Task objective >> Please print the records word for word, from the first line through the line that contains "point(216,166)", including that line.

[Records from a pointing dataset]
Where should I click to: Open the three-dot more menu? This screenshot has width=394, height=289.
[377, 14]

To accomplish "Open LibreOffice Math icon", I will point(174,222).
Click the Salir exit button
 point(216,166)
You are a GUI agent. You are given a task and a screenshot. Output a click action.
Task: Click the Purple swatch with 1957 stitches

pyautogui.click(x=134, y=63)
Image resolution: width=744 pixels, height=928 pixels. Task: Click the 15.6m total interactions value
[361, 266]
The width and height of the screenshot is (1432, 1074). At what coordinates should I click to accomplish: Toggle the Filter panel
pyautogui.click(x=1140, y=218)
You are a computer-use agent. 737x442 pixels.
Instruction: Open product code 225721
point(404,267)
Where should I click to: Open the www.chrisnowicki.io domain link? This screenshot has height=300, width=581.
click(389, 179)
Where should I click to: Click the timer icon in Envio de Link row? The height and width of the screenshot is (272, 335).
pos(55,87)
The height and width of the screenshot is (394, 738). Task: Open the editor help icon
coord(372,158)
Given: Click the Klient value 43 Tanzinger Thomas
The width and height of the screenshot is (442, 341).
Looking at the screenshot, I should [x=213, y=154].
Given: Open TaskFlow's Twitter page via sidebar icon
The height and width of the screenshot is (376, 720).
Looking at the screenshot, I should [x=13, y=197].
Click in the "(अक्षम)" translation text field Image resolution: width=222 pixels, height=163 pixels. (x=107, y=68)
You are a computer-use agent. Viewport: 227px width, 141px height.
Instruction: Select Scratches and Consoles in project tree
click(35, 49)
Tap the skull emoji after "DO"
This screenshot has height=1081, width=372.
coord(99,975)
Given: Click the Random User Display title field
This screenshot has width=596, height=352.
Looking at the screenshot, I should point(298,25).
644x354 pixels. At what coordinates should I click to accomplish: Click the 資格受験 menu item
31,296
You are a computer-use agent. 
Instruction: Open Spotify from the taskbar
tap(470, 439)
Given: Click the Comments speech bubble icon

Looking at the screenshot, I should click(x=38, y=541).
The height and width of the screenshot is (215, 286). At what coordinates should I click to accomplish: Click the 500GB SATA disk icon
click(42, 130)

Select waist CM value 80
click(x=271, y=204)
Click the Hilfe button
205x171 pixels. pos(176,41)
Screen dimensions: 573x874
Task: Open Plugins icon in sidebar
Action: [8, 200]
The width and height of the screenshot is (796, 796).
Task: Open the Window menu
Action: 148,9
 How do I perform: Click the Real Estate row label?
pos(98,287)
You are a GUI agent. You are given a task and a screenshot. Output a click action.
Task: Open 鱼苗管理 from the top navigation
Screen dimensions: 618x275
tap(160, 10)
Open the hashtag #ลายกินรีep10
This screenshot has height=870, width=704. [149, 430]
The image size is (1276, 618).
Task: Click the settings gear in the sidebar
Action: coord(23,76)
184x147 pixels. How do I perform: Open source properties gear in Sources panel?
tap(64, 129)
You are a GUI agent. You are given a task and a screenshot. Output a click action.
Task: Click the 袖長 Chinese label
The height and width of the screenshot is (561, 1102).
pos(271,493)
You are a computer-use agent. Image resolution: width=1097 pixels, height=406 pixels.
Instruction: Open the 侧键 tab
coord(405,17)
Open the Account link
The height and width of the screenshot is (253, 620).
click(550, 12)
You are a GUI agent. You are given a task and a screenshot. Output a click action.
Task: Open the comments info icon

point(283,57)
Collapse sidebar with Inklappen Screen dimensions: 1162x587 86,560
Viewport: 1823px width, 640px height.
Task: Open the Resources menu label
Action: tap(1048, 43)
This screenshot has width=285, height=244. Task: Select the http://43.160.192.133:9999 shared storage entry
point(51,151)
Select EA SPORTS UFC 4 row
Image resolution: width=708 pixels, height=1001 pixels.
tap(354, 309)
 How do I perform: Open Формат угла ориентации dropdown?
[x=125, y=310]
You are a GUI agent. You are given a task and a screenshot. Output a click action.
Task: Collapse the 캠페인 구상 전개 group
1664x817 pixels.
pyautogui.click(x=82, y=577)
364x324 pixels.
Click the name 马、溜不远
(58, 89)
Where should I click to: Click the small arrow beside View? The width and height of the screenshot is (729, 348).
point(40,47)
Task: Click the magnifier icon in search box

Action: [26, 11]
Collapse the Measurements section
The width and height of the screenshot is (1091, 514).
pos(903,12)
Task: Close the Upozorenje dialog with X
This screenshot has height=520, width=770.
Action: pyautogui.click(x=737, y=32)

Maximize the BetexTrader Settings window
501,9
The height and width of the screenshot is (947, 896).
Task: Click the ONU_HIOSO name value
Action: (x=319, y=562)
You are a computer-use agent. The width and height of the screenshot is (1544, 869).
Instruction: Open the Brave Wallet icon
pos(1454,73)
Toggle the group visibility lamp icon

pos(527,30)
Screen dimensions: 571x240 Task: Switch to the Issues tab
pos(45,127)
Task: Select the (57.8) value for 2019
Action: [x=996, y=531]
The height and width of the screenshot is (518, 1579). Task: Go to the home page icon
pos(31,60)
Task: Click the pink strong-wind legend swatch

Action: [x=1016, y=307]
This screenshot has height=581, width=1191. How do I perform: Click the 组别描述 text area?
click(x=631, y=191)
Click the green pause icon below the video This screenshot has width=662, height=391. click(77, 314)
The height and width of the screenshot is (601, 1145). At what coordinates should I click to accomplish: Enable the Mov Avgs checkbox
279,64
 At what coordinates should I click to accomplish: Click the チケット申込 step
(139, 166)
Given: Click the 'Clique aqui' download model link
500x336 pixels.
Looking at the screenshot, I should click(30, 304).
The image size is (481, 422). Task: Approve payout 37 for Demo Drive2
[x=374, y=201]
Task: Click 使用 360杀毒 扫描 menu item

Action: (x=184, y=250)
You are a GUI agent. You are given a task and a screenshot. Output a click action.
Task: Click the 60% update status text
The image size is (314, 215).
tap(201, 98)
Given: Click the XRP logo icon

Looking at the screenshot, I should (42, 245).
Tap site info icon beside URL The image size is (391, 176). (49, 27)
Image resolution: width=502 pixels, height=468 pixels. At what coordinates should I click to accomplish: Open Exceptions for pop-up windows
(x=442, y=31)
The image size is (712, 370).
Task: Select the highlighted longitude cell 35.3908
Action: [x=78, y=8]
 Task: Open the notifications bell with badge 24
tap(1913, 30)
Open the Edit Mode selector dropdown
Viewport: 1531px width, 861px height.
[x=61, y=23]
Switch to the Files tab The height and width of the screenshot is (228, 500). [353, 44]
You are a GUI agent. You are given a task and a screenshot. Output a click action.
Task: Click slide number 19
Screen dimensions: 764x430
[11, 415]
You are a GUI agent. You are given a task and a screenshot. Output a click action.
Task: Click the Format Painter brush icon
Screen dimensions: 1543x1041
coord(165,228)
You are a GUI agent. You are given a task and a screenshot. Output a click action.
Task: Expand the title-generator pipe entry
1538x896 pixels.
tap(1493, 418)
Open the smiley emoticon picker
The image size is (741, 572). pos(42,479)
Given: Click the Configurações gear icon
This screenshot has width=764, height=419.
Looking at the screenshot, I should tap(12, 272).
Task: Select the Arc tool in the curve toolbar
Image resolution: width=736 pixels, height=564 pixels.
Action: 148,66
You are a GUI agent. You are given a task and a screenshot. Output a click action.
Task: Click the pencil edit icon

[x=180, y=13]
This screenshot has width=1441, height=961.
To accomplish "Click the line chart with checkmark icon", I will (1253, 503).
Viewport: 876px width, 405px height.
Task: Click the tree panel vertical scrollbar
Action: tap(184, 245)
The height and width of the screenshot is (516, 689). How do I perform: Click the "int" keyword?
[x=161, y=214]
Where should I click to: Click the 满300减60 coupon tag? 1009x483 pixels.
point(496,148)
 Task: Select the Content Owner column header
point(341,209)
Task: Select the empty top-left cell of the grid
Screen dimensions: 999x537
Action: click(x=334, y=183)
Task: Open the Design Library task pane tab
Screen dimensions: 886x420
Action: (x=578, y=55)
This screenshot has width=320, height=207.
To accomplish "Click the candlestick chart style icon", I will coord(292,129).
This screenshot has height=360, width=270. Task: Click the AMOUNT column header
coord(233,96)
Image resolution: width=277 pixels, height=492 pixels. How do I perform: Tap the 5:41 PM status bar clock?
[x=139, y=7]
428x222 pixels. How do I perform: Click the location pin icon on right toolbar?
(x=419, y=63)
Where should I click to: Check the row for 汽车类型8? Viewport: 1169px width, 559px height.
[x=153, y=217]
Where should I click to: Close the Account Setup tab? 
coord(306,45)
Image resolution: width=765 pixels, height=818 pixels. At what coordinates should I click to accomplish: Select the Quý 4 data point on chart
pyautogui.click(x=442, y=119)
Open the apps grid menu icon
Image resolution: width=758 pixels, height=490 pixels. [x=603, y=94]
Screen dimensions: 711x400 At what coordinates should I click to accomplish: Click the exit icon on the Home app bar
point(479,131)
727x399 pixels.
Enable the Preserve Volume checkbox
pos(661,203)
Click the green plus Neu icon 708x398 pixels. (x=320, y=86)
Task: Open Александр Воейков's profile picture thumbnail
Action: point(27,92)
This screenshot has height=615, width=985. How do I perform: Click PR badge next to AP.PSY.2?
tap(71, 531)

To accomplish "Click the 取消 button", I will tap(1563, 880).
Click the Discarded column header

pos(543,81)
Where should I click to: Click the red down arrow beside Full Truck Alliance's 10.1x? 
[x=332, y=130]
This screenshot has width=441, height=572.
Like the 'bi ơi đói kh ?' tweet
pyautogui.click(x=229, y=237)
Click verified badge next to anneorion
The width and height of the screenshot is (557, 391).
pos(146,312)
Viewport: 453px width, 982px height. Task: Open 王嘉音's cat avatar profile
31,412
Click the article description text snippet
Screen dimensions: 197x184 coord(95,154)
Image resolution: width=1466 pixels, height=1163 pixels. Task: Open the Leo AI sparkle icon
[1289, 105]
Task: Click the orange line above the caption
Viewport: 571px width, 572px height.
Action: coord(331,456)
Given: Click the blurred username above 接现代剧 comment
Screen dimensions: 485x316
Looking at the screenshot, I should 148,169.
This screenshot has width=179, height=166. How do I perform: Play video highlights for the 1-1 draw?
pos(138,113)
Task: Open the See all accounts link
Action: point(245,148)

Solution to the exercise >>
Where should I click to: Open the three-dot more menu? This screenshot has width=394, height=289.
[377, 14]

To accomplish "Open LibreOffice Math icon", I will point(174,222).
Click the Salir exit button
 point(216,166)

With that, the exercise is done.